Formulary Policy Updates

MVP Health Care·Pharmacy·National, Pharmacy

MVP Health Care has updated its Q2 2025 formulary, removing prior authorization requirements for Ojemda (tablet and suspension), excluding four new drugs (Duvyzat, Iqirvo, Myhibbin, Tyenne, Tofidence) from coverage, and adding two new generic medications (Octreotide IM injection and Hydrocortisone succinate PF) to the formulary.

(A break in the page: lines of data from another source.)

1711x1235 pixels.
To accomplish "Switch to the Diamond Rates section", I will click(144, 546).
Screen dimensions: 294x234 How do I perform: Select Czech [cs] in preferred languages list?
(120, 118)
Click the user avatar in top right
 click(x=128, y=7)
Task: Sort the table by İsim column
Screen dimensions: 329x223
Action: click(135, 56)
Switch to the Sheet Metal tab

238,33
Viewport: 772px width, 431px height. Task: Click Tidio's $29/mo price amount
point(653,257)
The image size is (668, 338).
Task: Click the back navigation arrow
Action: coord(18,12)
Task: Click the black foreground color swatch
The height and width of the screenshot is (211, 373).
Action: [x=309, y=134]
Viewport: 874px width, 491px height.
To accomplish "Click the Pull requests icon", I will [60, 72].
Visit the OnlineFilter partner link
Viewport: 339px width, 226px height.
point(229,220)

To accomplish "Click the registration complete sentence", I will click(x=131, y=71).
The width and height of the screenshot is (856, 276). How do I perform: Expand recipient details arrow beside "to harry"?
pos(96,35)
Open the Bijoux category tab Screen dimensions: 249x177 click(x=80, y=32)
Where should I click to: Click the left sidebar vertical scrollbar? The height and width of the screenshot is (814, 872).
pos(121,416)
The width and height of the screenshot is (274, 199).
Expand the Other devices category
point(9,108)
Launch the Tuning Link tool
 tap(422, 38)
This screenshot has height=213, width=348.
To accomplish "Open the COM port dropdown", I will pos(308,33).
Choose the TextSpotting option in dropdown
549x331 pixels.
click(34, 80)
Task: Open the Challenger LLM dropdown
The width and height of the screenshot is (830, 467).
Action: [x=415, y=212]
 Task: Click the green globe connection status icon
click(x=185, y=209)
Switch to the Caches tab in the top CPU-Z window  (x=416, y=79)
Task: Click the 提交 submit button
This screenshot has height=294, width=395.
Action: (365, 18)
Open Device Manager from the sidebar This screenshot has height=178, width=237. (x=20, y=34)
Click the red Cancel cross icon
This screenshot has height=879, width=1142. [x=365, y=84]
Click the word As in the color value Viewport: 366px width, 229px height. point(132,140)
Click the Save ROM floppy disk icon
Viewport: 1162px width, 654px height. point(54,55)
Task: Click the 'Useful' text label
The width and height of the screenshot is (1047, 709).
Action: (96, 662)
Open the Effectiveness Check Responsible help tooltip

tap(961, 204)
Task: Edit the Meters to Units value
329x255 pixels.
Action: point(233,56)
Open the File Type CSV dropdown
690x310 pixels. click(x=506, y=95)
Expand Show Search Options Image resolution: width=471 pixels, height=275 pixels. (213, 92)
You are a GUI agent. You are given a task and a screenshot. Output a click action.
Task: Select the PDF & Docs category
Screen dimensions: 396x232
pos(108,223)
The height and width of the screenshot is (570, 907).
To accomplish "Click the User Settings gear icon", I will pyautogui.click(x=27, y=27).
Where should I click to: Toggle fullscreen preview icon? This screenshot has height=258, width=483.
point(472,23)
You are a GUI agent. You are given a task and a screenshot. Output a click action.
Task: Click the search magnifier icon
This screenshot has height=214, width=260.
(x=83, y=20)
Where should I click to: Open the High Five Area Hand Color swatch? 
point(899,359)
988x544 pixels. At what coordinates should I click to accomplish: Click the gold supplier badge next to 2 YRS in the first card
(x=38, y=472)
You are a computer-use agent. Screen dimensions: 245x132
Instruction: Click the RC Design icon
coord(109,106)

Changes take effect on each member's plan year start date.

Action Required
Before the member's Plan Year 2025 start date: (1) Billing team must remove prior authorization requirements from system for Ojemda tablet and Ojemda suspension on all Commercial, Marketplace, and Self-Funded plans. (2) Update billing software to flag and deny claims for Duvyzat, Iqirvo, Myhibbin, Tyenne, and Tofidence as non-covered drugs for these plan types. (3) Pharmacy staff must add Octreotide IM injection (generic for Sandostatin LAR Kit) and Hydrocortisone succinate PF (generic for Solu-Cortef) to the approved generic medication list in the formulary system. (4) Notify providers and front desk staff of these changes so they can counsel patients about coverage status. Failure to update systems may result in claim denials for excluded drugs or unnecessary prior auth submissions for Ojemda.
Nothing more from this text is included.